Quelques réflexions (sérieuses) sur le Thermidor du LOL

Daniel Schneidermann - - Humour - Le matinaute - 63 commentaires

Ce coup-ci, on ne pourra pas dire que la presse ne fait pas le ménage. Cinq suspensions ou retraits, un édito outré du directeur de Libé, Laurent Joffrin, la Une du journal d'aujourd'hui, les témoignages de victimes qui s'étalent partout. En quelques heures : c'est le 9 Thermidor. Après les différentes affaires #Metoo, aucun harceleur ou agresseur sexuel n'avait été vraiment sanctionné dans les médias français. Paradoxalement, c'est en descendant d'un degré dans l'échelle de gravité, que pleuvent les sanctions -provisoires pour l'instant. 

Même sur Twitter, le LOL se retourne contre le LOL. Plus largement, c'est Internet, qui s'est retourné contre Internet. Si Checknews, cette rubrique de Libé qui s'est donnée pour mission de répondre aux questions en ligne, ne s'était pas saisie de l'affaire, sans doute les ligueurs loleraient-ils encore tranquillement dans leurs rédactions. C'est une enquête sans LOL, que celle de Check News, signée Robin Andraca (un ex de par ici). Sans un gramme de LOL. Une enquête qui prend au sérieux le sujet qu'elle traite, comme d'ailleurs tous les sujets que traite CheckNews. A ce titre, le journaliste de fact-checking est peut-être le contraire absolu du LOL.

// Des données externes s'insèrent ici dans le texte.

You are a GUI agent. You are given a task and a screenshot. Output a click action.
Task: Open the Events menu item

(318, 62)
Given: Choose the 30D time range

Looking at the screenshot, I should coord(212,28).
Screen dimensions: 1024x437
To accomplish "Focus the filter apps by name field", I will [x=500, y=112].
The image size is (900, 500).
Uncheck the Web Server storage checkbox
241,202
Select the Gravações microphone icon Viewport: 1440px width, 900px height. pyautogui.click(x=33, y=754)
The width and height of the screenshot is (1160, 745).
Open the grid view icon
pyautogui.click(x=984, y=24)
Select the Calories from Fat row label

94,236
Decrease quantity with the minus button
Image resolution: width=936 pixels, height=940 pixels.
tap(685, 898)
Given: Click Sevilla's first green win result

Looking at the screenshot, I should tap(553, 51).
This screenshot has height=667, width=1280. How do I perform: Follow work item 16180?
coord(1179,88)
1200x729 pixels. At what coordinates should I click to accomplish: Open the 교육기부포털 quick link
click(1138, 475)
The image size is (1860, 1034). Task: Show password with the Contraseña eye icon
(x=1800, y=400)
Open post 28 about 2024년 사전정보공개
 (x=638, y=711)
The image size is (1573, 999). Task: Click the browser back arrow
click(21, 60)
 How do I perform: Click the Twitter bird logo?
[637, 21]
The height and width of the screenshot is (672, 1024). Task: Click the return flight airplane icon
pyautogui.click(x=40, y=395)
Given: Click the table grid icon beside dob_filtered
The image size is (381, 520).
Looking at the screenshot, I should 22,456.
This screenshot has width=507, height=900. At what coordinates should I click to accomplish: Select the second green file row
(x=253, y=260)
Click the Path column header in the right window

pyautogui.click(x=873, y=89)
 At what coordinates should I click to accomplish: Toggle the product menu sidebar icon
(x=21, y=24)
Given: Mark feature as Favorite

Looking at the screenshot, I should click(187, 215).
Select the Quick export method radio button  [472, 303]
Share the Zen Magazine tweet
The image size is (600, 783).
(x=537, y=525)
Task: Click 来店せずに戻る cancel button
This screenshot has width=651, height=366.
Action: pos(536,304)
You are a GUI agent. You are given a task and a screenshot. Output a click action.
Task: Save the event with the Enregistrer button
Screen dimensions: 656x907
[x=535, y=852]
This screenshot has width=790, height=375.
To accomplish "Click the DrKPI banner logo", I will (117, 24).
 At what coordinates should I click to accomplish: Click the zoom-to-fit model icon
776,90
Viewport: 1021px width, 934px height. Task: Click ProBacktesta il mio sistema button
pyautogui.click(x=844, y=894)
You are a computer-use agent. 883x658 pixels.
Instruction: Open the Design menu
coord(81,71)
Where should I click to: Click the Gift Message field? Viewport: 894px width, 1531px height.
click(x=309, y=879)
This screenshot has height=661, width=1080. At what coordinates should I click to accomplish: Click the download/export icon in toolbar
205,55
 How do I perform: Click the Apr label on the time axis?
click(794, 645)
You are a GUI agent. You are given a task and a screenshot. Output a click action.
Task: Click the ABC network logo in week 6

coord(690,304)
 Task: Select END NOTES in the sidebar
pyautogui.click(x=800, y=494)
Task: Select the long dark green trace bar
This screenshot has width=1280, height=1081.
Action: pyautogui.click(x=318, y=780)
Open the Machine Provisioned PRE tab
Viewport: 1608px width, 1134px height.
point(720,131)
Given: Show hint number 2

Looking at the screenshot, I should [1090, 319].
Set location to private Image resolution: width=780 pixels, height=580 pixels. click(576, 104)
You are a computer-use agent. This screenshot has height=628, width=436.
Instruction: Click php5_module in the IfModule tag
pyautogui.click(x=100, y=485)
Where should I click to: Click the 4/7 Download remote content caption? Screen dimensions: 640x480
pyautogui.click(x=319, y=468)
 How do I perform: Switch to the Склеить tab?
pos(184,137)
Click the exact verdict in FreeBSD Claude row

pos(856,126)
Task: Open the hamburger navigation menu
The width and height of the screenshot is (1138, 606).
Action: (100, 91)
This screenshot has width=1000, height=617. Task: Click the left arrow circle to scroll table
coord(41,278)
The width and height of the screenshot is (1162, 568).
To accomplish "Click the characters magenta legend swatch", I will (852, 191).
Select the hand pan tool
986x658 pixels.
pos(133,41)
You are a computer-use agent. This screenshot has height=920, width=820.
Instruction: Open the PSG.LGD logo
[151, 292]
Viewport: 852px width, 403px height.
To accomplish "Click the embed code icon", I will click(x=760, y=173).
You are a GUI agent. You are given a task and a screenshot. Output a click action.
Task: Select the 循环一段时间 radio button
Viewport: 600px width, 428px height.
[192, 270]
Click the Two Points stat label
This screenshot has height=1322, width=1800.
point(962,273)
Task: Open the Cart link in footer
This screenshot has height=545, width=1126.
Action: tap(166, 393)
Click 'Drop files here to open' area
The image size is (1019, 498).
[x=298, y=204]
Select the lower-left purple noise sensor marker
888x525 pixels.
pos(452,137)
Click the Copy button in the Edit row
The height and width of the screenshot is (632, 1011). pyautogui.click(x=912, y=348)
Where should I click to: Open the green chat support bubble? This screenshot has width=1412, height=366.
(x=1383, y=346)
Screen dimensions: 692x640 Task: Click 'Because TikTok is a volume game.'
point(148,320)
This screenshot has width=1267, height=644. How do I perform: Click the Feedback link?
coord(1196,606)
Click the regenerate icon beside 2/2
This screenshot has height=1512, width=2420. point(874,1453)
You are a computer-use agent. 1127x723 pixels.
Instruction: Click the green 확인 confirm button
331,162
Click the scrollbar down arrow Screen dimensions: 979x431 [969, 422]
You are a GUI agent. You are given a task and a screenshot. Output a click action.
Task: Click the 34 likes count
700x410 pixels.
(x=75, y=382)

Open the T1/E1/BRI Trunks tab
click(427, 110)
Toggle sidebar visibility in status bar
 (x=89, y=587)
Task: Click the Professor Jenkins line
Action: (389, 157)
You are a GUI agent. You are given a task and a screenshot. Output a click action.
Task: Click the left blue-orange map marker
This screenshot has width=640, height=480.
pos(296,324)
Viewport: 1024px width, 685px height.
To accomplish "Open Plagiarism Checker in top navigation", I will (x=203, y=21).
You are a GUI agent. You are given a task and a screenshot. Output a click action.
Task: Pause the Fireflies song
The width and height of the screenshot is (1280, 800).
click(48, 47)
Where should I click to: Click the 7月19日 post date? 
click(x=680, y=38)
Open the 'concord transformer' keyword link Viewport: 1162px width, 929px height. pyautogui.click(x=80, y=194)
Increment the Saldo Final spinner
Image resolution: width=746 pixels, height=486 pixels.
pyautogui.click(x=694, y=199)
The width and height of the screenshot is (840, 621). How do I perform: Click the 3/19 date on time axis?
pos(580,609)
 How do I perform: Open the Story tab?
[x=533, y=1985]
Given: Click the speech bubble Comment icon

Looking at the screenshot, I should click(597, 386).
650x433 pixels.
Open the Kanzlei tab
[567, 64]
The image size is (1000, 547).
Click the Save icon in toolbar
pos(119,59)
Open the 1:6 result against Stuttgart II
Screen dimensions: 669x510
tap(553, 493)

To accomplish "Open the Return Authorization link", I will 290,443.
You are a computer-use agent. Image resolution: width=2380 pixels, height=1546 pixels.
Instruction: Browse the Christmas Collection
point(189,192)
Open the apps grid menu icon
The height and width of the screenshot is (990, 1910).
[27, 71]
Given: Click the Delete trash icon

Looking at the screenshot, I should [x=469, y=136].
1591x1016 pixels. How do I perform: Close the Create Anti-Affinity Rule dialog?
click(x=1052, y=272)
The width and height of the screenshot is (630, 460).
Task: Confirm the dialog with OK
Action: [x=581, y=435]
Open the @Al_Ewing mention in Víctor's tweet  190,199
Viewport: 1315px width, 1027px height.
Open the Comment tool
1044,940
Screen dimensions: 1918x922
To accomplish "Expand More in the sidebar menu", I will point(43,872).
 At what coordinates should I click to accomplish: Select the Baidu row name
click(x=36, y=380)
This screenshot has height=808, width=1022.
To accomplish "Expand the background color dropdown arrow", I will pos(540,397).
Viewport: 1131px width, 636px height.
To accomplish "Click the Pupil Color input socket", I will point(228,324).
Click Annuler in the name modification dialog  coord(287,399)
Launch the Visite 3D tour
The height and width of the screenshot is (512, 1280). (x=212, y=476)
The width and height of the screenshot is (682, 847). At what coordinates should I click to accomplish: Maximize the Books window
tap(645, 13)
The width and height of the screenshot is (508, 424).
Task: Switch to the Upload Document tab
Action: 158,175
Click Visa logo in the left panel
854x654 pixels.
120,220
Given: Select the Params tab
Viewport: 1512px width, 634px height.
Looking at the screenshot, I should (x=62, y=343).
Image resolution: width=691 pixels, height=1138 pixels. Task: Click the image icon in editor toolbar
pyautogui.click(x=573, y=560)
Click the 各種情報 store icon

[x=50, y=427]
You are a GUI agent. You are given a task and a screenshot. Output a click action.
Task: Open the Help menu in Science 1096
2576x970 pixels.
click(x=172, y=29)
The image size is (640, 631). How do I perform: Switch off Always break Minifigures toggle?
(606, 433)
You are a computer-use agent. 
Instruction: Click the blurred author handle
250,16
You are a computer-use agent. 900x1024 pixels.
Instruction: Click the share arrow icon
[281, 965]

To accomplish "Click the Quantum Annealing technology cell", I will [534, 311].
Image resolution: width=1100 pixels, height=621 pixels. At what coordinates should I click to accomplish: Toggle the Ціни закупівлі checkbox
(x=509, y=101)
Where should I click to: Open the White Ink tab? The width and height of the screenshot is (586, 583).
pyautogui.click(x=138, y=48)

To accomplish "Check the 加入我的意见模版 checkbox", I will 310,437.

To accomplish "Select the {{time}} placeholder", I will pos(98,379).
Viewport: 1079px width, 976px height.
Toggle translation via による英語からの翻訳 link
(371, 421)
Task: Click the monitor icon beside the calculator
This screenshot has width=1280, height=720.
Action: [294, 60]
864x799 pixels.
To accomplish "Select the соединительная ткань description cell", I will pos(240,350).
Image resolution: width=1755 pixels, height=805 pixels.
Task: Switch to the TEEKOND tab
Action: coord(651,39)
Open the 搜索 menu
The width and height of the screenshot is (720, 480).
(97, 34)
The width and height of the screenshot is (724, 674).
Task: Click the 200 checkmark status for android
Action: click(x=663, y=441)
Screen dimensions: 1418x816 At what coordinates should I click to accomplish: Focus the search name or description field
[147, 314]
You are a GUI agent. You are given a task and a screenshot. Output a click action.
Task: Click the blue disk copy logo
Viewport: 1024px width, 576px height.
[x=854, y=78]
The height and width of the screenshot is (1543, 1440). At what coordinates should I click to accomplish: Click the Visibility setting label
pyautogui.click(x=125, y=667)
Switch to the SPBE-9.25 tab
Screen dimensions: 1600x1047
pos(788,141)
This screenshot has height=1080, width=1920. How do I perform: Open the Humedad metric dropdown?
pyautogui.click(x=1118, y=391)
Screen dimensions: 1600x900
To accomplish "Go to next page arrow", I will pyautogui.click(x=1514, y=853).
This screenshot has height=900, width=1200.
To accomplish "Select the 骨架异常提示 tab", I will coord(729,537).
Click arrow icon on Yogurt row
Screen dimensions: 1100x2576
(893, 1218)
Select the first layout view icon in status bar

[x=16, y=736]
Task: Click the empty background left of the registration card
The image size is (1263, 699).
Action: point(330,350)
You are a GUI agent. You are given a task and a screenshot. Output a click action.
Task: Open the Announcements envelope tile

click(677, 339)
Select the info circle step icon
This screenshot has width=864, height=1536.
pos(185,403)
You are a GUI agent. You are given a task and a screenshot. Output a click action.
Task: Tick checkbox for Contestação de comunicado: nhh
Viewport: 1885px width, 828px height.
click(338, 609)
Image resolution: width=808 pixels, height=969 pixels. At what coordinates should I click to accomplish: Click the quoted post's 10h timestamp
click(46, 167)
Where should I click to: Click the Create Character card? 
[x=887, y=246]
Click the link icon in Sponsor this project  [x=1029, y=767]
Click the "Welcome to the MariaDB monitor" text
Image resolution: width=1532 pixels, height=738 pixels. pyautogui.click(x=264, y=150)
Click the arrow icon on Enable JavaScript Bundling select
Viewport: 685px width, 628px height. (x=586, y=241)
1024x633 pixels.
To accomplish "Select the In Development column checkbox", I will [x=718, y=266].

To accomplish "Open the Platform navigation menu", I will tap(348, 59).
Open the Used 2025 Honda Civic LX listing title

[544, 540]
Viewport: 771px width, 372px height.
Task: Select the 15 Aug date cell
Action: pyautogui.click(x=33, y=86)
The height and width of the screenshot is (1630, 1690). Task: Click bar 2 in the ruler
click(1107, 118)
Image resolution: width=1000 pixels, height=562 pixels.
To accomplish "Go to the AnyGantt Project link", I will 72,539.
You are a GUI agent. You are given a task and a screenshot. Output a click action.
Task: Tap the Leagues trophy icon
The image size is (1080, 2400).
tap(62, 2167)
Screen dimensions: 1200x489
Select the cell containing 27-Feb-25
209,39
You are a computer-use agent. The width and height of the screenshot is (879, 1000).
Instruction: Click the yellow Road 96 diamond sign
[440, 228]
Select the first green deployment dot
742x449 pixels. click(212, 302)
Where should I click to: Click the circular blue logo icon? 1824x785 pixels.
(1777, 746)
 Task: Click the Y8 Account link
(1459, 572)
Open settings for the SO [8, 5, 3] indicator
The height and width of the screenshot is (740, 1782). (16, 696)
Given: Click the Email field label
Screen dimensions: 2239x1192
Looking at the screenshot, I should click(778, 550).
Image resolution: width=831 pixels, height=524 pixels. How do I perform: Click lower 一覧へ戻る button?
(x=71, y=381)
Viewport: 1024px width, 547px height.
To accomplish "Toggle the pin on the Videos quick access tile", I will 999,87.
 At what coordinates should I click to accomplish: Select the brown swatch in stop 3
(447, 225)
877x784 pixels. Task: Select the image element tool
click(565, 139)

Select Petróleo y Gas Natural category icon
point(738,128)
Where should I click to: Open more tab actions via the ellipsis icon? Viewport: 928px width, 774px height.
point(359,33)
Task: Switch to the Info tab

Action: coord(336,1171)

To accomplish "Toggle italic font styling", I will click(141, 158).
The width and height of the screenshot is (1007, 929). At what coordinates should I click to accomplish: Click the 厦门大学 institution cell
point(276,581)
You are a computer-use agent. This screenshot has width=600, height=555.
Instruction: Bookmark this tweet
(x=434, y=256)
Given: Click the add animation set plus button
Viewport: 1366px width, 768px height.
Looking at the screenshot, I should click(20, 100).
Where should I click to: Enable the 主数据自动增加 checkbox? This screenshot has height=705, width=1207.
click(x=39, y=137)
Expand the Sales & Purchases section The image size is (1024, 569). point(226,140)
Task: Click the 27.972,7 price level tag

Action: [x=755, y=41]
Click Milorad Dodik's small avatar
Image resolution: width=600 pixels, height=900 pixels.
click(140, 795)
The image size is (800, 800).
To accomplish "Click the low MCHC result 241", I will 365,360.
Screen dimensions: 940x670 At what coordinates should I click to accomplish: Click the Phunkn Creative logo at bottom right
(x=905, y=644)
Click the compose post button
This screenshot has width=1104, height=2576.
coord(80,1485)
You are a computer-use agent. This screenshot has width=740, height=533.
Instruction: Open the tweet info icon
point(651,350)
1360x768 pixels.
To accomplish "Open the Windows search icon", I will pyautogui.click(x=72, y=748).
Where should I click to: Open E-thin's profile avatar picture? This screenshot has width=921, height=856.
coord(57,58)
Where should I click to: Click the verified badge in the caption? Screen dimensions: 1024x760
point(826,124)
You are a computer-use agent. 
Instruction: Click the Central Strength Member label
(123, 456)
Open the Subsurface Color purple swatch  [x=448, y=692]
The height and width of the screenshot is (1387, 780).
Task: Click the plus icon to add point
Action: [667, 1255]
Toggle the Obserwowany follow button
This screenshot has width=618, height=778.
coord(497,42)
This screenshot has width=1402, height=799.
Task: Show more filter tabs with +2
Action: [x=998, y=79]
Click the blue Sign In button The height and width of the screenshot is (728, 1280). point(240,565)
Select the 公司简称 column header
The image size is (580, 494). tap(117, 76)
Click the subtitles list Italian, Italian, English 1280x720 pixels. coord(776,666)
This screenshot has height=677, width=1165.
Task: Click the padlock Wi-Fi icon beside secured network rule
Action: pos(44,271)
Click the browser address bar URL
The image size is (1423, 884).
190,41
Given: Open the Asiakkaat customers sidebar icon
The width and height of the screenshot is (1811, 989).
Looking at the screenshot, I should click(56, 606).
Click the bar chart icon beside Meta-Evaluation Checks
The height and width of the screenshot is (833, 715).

Nombreuses questions à prévoir dans la période qui s'ouvre. Voici la première qui me vient à l'esprit : faut-il jeter l'humour dans l'information, ou la dérision comme mode d'expression, avec le bain des harceleurs de la Ligue ? Personnellement, je pense que non. On peut, par le rire, faire passer bien des messages (cf par exemple le Bingo LOL ci-dessus). Traiter par la dérision une information étouffante, désespérante, peut être une thérapie efficace pour ceux qui reçoivent cette information -et ceux qui la produisent. Le rire ouvre les coeurs, et les esprits. A condition bien entendu de ne pas laisser cette dérision établir sa dictature. A ceux qui entreprendraient de réfléchir à la question, je ne saurais trop conseiller de (re) voir un de mes films culte : Ridicule, de Patrice Leconte. Le rire comme système de domination, et d'humiliation : tout y est déjà. Les loleurs sont les héritiers directs des abbés de Cour de Versailles.

A propos de délolisation, et pour rester au XVIIIe, je dois dire ma légère inquiétude devant la réaction thermidorienne que je vois poindre, notamment dans l'édito de Laurent Joffrin cité ci-dessus, quand il parle d'amorcer une réflexion sur "les règles qui doivent présider à l'expression des journalistes sur les réseaux sociaux". Après avoir enduré dix ans la Terreur plus ou moins clandestine du LOL, va-t-on pourchasser le moindre gramme d'humour, ou d'expression personnelle, dans les tweets des journalistes ? Je ne crois pas que la presse traditionnelle y gagnerait.

PS : Réactions en chaîne. Ce matin, sur mon réseau social préféré, des bouches s'entrouvrent, dans le milieu des soignants, ou de la grande cuisine. A la presse d'y faire écho, aussi largement, je l'espère, qu'elle nettoie ses propres écuries.